Report every line of the entries that contains the word "METAL".
── RECORDS ──
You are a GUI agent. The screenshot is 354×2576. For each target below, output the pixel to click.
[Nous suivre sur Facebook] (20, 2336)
───
── RECORDS ──
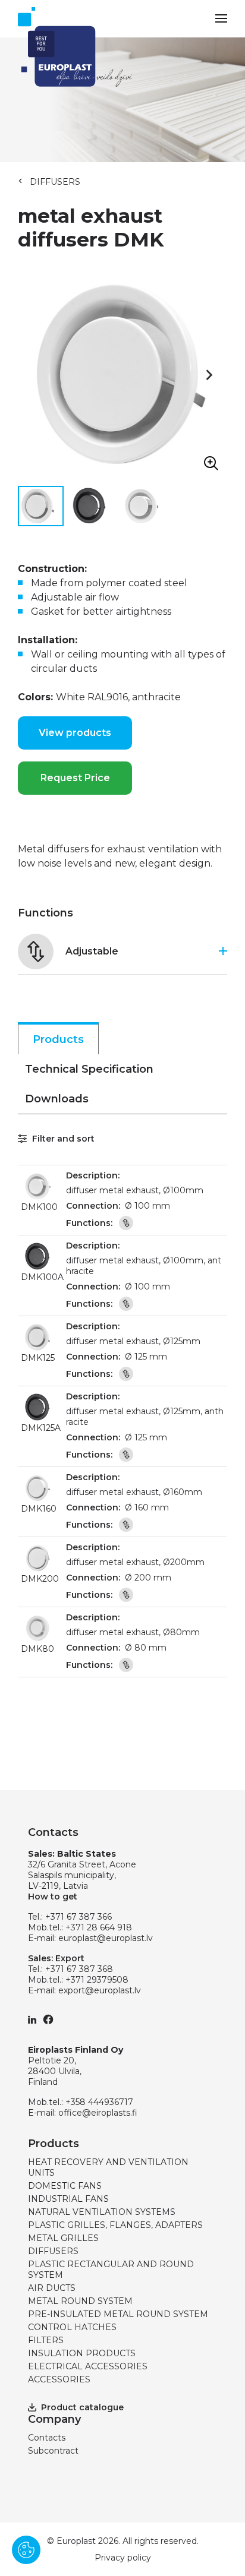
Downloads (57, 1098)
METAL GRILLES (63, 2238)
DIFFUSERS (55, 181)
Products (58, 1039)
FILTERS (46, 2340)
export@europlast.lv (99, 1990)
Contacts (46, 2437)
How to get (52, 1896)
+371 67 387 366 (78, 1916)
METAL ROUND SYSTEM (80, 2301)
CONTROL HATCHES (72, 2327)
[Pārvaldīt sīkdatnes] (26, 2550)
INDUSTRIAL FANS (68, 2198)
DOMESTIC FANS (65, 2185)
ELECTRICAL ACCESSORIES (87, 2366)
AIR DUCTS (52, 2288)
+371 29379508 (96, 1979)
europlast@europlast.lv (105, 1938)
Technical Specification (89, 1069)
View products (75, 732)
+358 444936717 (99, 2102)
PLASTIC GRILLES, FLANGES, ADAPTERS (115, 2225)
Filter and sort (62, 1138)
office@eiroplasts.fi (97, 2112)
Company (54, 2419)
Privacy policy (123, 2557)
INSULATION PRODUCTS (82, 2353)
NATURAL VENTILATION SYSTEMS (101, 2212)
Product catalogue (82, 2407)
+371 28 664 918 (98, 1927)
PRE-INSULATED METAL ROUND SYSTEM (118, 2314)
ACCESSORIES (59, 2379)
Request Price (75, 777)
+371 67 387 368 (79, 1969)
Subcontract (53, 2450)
───
* WRITTEN ANSWER *
METAL GRILLES (63, 2238)
METAL ROUND SYSTEM (80, 2301)
PRE-INSULATED METAL ROUND SYSTEM (118, 2314)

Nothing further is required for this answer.